Sopra il muro si estende la spianata del tempio con la famosissima Cupola della roccia. Eravamo nel cuore del sacro per ben tre religioni: ebrea, mussulmana, cristiana, ed in uno dei luoghi più contesi al mondo. Non mi fu permesso, come detto di arrivare fino alla Cupola della Roccia dove ero stata in precedenza, ma la vidi da lontano e quella cupola d’oro, che brilla con le sue mura di piastrelle blu per me è di una bellezza indicibile e anche a distanza cercavo sempre di scorgerla nel panorama della città.

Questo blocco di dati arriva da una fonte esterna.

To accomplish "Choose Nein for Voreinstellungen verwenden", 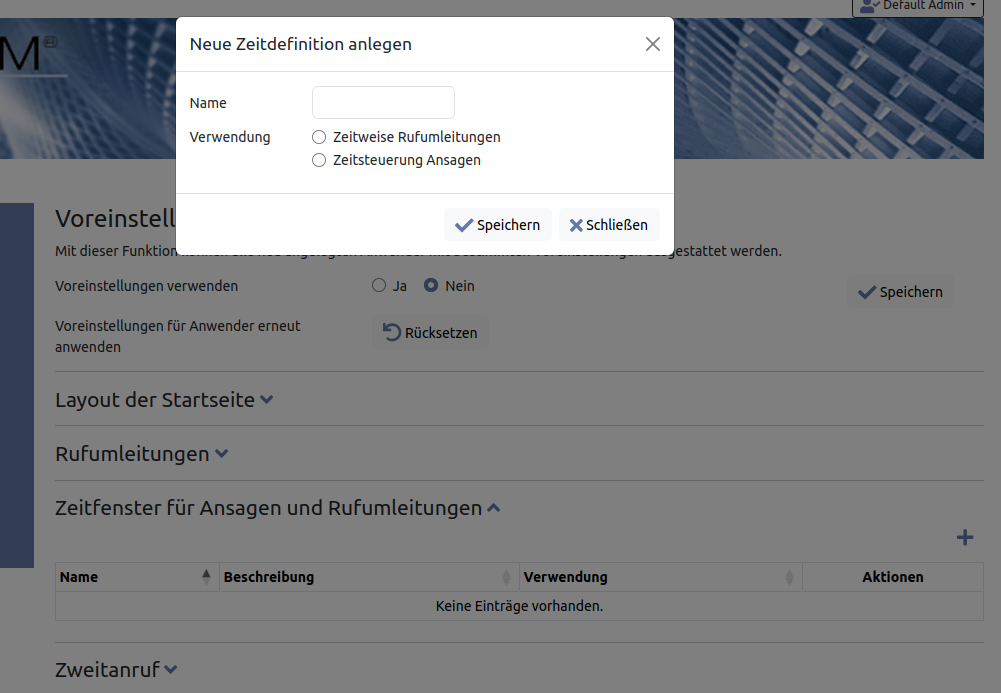I will point(431,286).
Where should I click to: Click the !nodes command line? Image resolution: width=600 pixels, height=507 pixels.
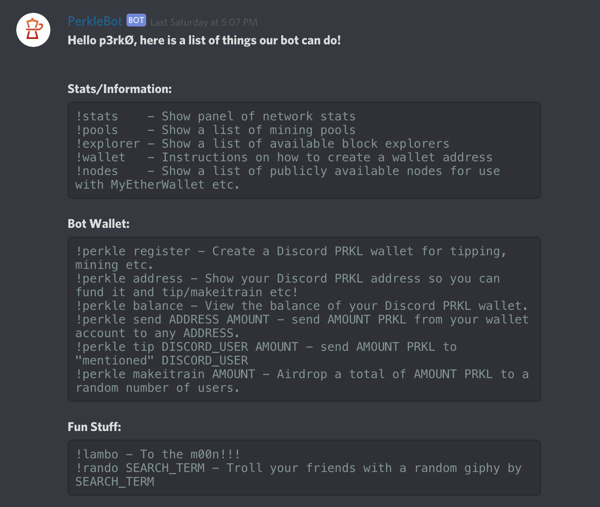click(x=287, y=178)
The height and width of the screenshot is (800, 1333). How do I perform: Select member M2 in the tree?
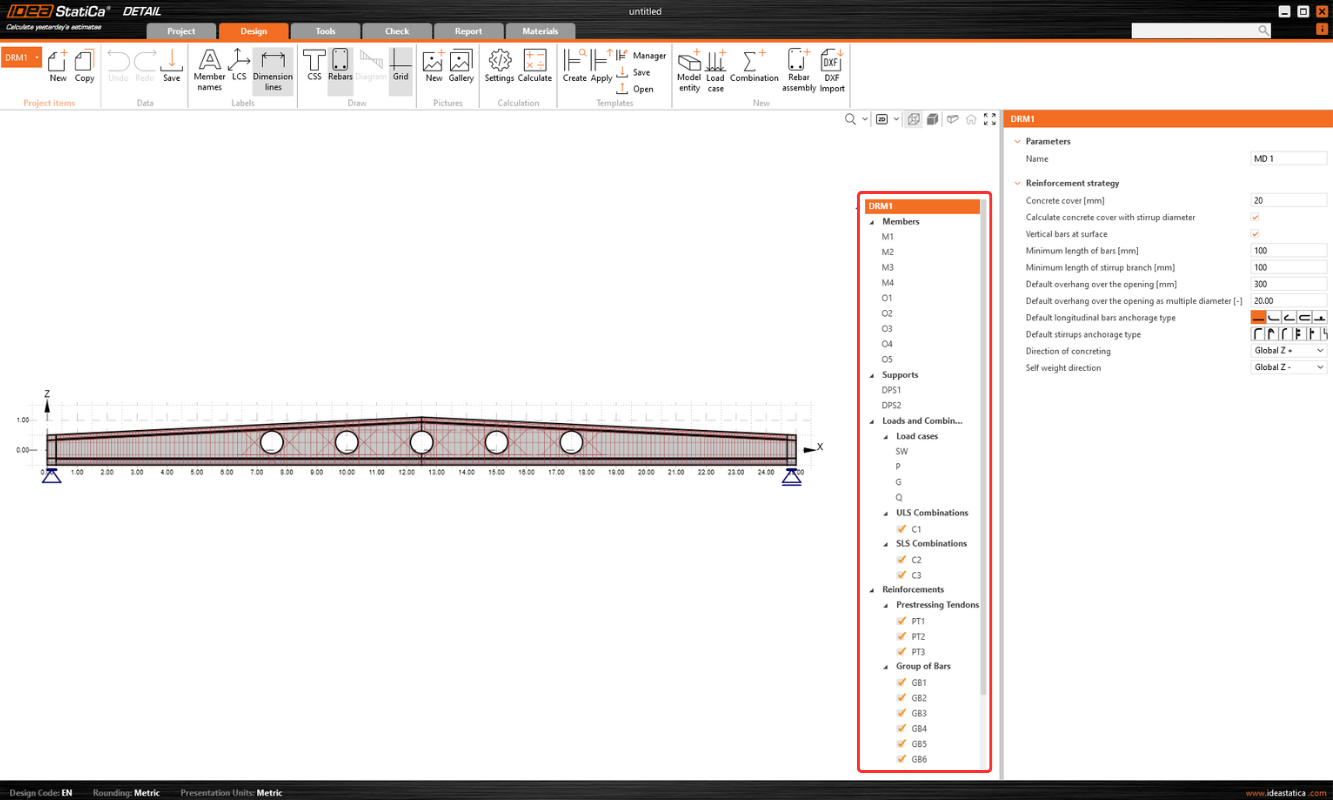(888, 252)
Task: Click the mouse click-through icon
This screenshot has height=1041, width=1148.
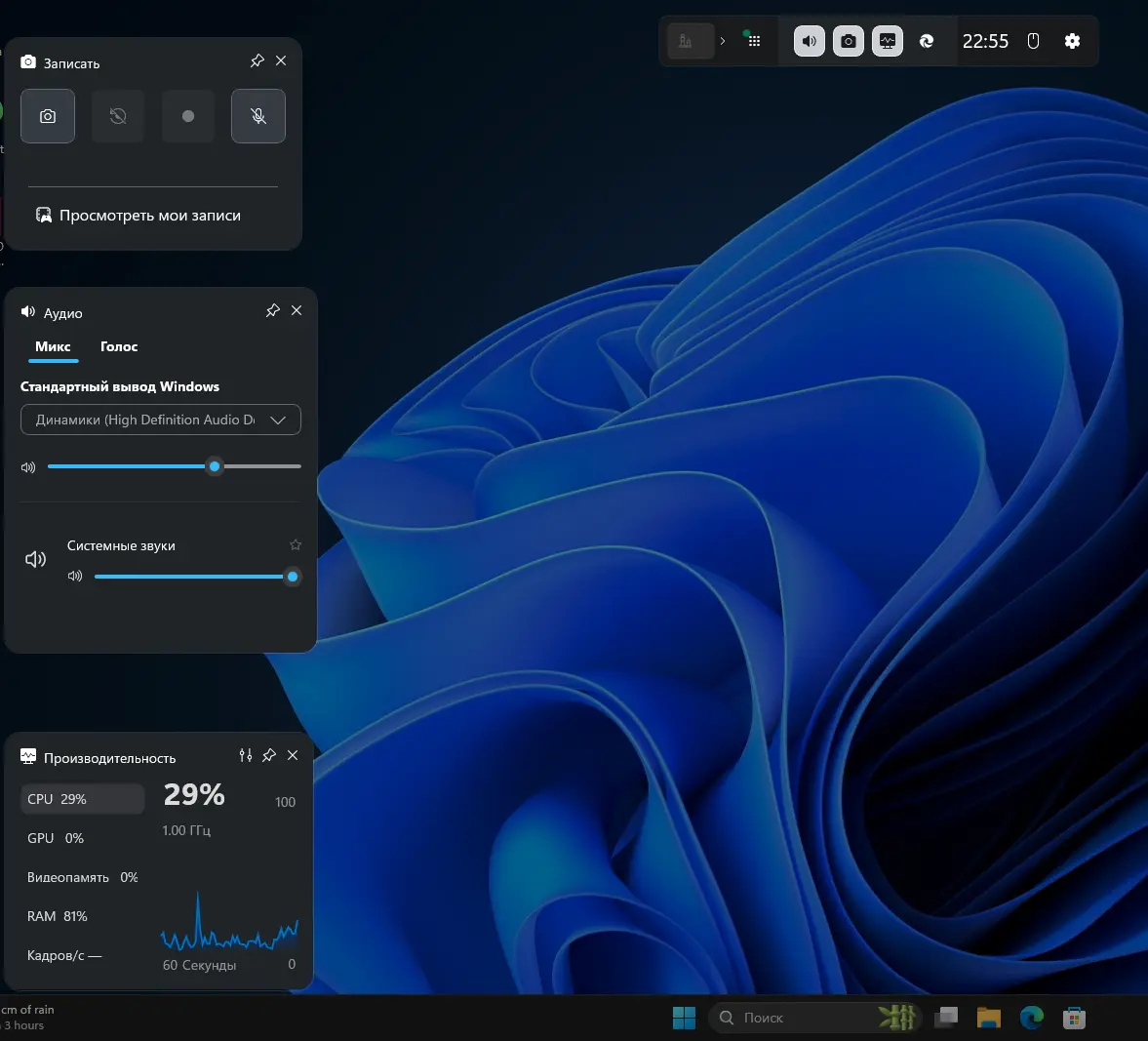Action: coord(1033,41)
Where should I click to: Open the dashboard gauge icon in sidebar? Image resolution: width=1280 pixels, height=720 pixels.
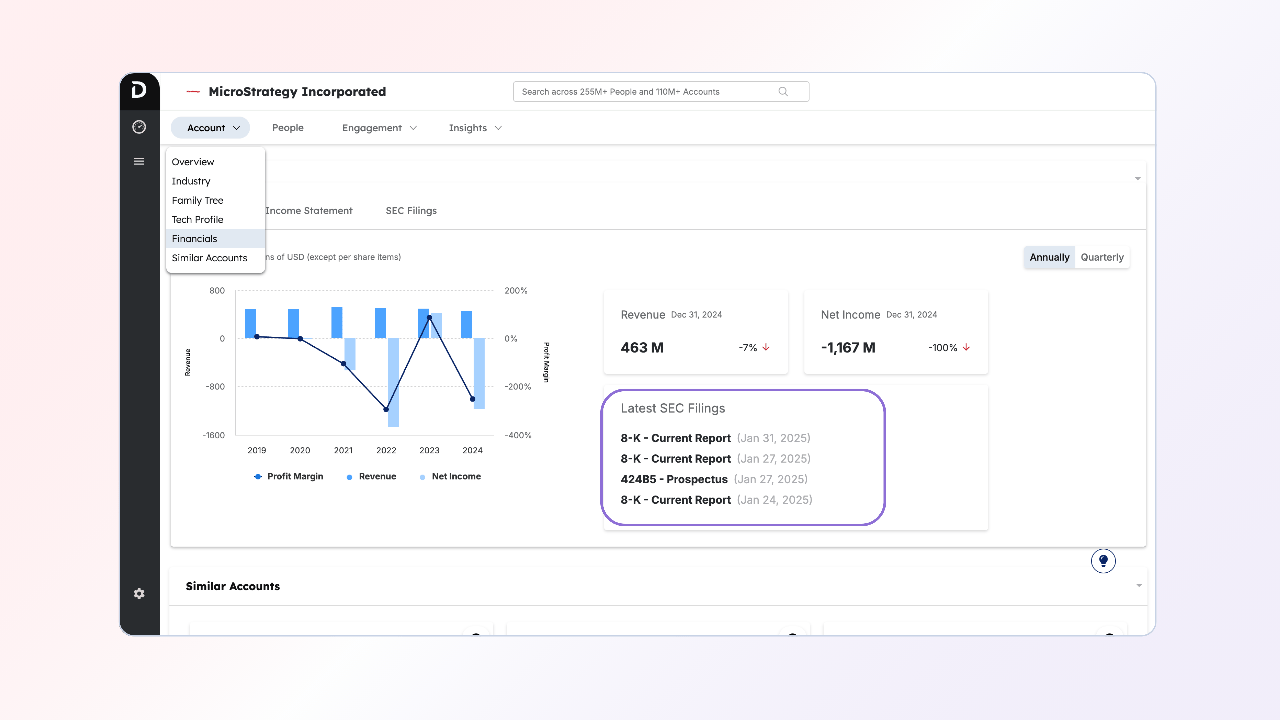point(139,127)
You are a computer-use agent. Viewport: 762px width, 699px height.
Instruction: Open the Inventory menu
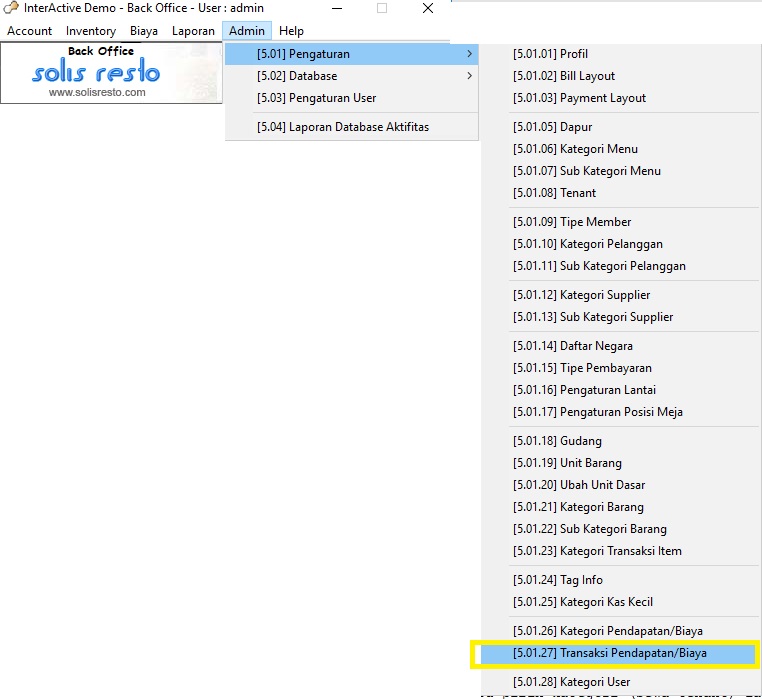click(x=91, y=31)
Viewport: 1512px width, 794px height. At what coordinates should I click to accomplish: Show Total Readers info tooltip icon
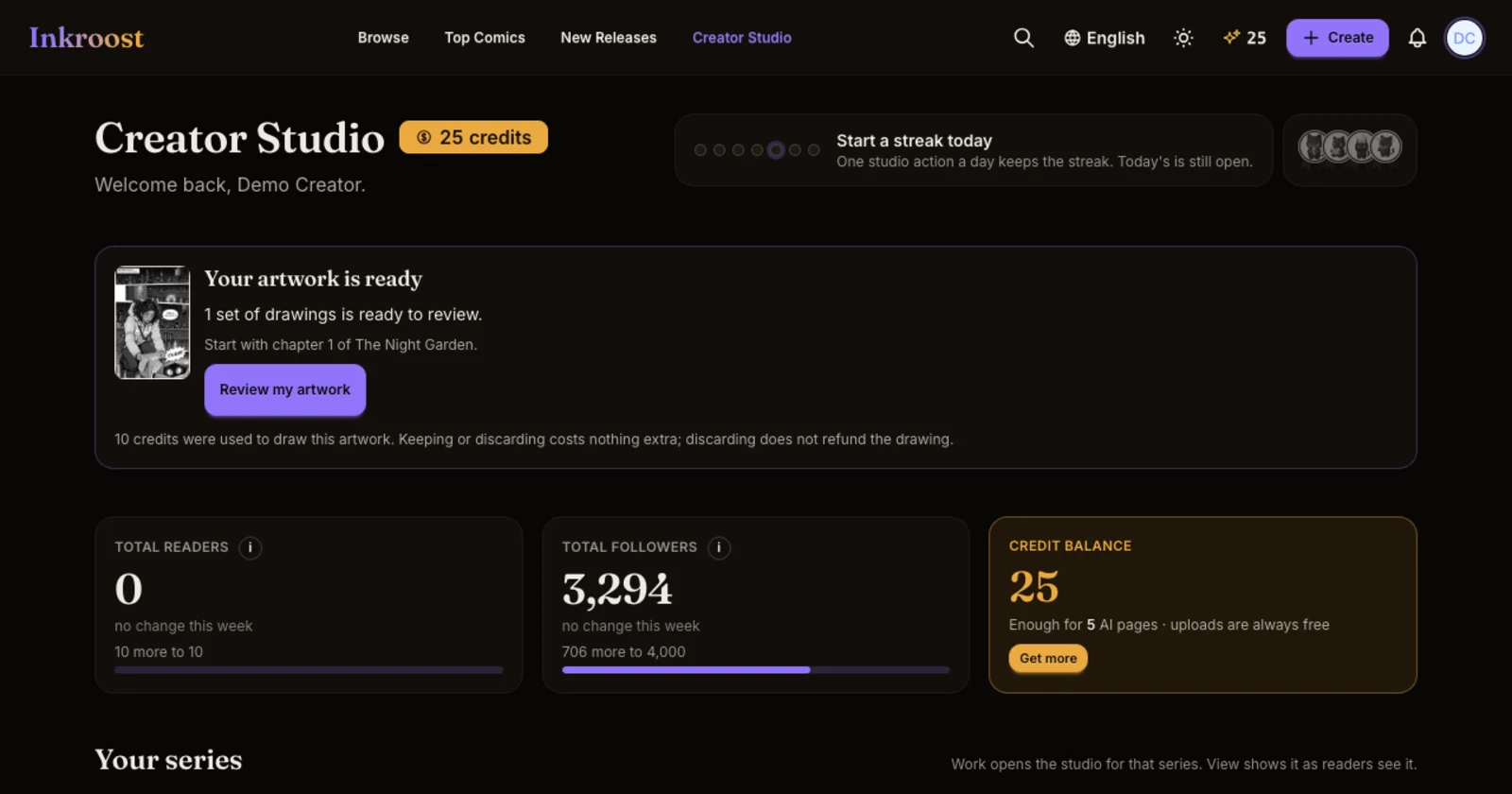[x=249, y=547]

Ogni mattina, come già detto, uscivo per conto mio per potermi godere in solitudine i vari angoli della città  e dare spazio ai miei pensieri e alle mie sensazioni. Nei vari giri mattutini mi ritrovai così al “Muristan” tanto animato di giorno quanto deserto di primissimo mattino.

Si tratta di un quartiere nella zona cristiana della città vecchia, costituito da un insieme di stradine risalente al II secolo  A.C.  Siamo a sud della Chiesa del Santo Sepolcro e la leggenda racconta che qui sorse un ospedale voluto dal re Antiochio V , che aveva avuto una visione proprio al Golgota (Chiesa del Santo Sepolcro). L’ospedale fu nei secoli più volte distrutto e ricostruito e oggi la zona è sede di un animato mercato, ma, come ho detto, era deserta quando io mi ci avventurai.

L’ultima ricordo, che voglio citare, è il lunedì di Pasqua a Emmaus dove nella chiesa avveniva una cerimonia di distribuzione del pane da parte del celebrante la Messa, tipico segno di pace e condivisione. È sempre stato uno dei miei favoriti l’episodio del Vangelo di Marco  sui discepoli di Emmaus specie queste parole: “Quando furono vicini ad Emmaus e il viaggio stava per terminare, Gesù finse di voler proseguire, ma essi lo pregarono di rimanere quella notte, perché si stava facendo tardi. Così egli andò a casa loro. Questa immagine dei discepoli che cammin facendo parlano e raccontano al forestiero cosa è successo e si scambiano notizie, e gli offrono ospitalità, è una scena fuori dal tempo e vivida  e ci ripensavo  mentre mi trovavo sulla spianata della chiesa guardando due frati che in disparte seduti su un muretto parlavano  tra loro.

Vorrei concludere questa lunga carrellata di ricordi cercando di spiegare il fascino che Gerusalemme esercita su di me. Tutto quanto succede in questa terra è oggetto perenne di analisi, di arrovellamenti per cercare di capire, di discernere e alla fine si tratta di un puzzle che non trova mai soluzione, perché troppe sono le varianti, troppe le complicazioni, troppi i substrati culturali e le contraddizioni per cui  la ragione finisce per trovarsi in un vicolo cieco.

Ma alzando gli occhi sulla porta di Damasco, camminando su un acciottolato deserto con un panettiere che espone i suoi pani pasquali sulla strada, lasciando vagare  lo sguardo sulla cupola d’oro sulla spianata del tempio , osservando le cupole del Santo Sepolcro, la ragione  e la modernità con tutte le sue implicazioni, si allontana per lasciar posto alla spiritualità. Questa città contesa, piena di  suggestioni, che nessuno riesce a possedere, è in realtà dentro ciascuno di noi come aspirazione all’infinito, come  anelito al divino, spingendoci ad alzare lo sguardo verso il cielo, qualunque significato esso abbia per ciascuno di noi.  Si respira un’aria diversa da qualunque altro luogo nel mondo e la sua fascinazione trascende la ragione e parla al cuore.

Scriveva Carlo Maria Martini “Non si può parlare di Gerusalemme senza amarla.”